[Records from a dataset]
------------

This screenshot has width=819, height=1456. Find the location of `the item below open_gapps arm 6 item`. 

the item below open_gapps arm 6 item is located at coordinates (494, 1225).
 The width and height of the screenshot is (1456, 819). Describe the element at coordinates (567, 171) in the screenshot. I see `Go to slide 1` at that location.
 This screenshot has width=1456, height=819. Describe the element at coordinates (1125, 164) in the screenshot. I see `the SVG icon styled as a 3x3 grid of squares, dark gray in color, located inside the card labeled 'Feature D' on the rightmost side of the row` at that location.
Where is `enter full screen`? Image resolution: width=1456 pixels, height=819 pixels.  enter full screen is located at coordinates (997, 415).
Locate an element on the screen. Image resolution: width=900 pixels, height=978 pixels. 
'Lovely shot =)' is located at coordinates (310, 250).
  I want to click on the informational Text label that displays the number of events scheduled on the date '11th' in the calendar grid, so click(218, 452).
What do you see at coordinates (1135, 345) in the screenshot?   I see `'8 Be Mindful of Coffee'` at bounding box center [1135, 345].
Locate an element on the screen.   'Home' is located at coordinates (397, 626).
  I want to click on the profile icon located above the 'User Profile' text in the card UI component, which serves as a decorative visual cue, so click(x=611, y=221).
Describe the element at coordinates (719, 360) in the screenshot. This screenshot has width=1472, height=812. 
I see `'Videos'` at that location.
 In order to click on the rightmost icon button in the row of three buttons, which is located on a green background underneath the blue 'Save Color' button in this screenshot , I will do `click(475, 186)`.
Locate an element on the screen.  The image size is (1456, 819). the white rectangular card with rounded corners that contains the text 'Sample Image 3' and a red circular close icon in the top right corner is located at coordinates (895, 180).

------------

▶ [Exercise aim]:
Retype every one of the records above word for word, keeping each line as it is.

▶ [Exercise response]:
This screenshot has width=819, height=1456. Find the location of `the item below open_gapps arm 6 item`. 

the item below open_gapps arm 6 item is located at coordinates (494, 1225).
 The width and height of the screenshot is (1456, 819). Describe the element at coordinates (567, 171) in the screenshot. I see `Go to slide 1` at that location.
 This screenshot has width=1456, height=819. Describe the element at coordinates (1125, 164) in the screenshot. I see `the SVG icon styled as a 3x3 grid of squares, dark gray in color, located inside the card labeled 'Feature D' on the rightmost side of the row` at that location.
Where is `enter full screen`? Image resolution: width=1456 pixels, height=819 pixels.  enter full screen is located at coordinates (997, 415).
Locate an element on the screen. Image resolution: width=900 pixels, height=978 pixels. 
'Lovely shot =)' is located at coordinates (310, 250).
  I want to click on the informational Text label that displays the number of events scheduled on the date '11th' in the calendar grid, so click(218, 452).
What do you see at coordinates (1135, 345) in the screenshot?   I see `'8 Be Mindful of Coffee'` at bounding box center [1135, 345].
Locate an element on the screen.   'Home' is located at coordinates (397, 626).
  I want to click on the profile icon located above the 'User Profile' text in the card UI component, which serves as a decorative visual cue, so click(x=611, y=221).
Describe the element at coordinates (719, 360) in the screenshot. This screenshot has width=1472, height=812. 
I see `'Videos'` at that location.
 In order to click on the rightmost icon button in the row of three buttons, which is located on a green background underneath the blue 'Save Color' button in this screenshot , I will do `click(475, 186)`.
Locate an element on the screen.  The image size is (1456, 819). the white rectangular card with rounded corners that contains the text 'Sample Image 3' and a red circular close icon in the top right corner is located at coordinates (895, 180).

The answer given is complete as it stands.